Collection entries
>> BEGIN
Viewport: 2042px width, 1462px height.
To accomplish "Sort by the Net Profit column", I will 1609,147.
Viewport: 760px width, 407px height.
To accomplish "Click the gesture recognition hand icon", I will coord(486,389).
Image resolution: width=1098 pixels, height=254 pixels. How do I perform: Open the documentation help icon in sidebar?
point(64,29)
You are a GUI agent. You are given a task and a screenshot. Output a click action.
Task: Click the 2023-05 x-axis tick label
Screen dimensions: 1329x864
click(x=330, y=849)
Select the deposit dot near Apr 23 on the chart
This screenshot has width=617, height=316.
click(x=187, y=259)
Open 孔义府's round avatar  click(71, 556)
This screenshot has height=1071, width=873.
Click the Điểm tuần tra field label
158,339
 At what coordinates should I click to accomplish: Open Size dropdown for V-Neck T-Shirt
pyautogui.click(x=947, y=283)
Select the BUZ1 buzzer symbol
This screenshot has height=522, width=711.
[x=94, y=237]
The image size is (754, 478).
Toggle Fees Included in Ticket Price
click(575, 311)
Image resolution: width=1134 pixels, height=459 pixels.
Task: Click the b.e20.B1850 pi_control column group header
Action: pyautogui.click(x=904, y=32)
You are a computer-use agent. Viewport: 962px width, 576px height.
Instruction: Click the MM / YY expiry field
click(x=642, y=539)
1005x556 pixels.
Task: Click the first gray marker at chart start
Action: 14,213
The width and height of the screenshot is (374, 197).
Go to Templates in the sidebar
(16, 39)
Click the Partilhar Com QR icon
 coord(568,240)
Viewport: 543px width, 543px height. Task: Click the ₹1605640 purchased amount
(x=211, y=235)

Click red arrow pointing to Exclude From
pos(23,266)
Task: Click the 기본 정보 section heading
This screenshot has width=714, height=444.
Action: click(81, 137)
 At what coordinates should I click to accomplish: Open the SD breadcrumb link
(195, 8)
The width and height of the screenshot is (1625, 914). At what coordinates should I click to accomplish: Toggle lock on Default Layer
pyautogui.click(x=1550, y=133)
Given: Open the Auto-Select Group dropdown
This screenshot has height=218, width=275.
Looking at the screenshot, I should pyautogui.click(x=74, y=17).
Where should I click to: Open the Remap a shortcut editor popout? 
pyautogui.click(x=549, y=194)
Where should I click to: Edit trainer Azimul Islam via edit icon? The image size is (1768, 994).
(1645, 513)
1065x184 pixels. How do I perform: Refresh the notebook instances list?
>> END
● SET EXERCISE: Edit the entries above so that every occurrence of "Viewport" becomes "Display", and leave everything else unchanged.

● SOLUTION TO THIS TASK:
Display: 2042px width, 1462px height.
To accomplish "Sort by the Net Profit column", I will 1609,147.
Display: 760px width, 407px height.
To accomplish "Click the gesture recognition hand icon", I will coord(486,389).
Image resolution: width=1098 pixels, height=254 pixels. How do I perform: Open the documentation help icon in sidebar?
point(64,29)
You are a GUI agent. You are given a task and a screenshot. Output a click action.
Task: Click the 2023-05 x-axis tick label
Screen dimensions: 1329x864
click(x=330, y=849)
Select the deposit dot near Apr 23 on the chart
This screenshot has width=617, height=316.
click(x=187, y=259)
Open 孔义府's round avatar  click(71, 556)
This screenshot has height=1071, width=873.
Click the Điểm tuần tra field label
158,339
 At what coordinates should I click to accomplish: Open Size dropdown for V-Neck T-Shirt
pyautogui.click(x=947, y=283)
Select the BUZ1 buzzer symbol
This screenshot has height=522, width=711.
[x=94, y=237]
The image size is (754, 478).
Toggle Fees Included in Ticket Price
click(575, 311)
Image resolution: width=1134 pixels, height=459 pixels.
Task: Click the b.e20.B1850 pi_control column group header
Action: pyautogui.click(x=904, y=32)
You are a computer-use agent. Display: 962px width, 576px height.
Instruction: Click the MM / YY expiry field
click(x=642, y=539)
1005x556 pixels.
Task: Click the first gray marker at chart start
Action: 14,213
The width and height of the screenshot is (374, 197).
Go to Templates in the sidebar
(16, 39)
Click the Partilhar Com QR icon
 coord(568,240)
Display: 543px width, 543px height. Task: Click the ₹1605640 purchased amount
(x=211, y=235)

Click red arrow pointing to Exclude From
pos(23,266)
Task: Click the 기본 정보 section heading
This screenshot has width=714, height=444.
Action: click(81, 137)
 At what coordinates should I click to accomplish: Open the SD breadcrumb link
(195, 8)
The width and height of the screenshot is (1625, 914). At what coordinates should I click to accomplish: Toggle lock on Default Layer
pyautogui.click(x=1550, y=133)
Given: Open the Auto-Select Group dropdown
This screenshot has height=218, width=275.
Looking at the screenshot, I should pyautogui.click(x=74, y=17).
Where should I click to: Open the Remap a shortcut editor popout? 
pyautogui.click(x=549, y=194)
Where should I click to: Edit trainer Azimul Islam via edit icon? The image size is (1768, 994).
(1645, 513)
1065x184 pixels. How do I perform: Refresh the notebook instances list?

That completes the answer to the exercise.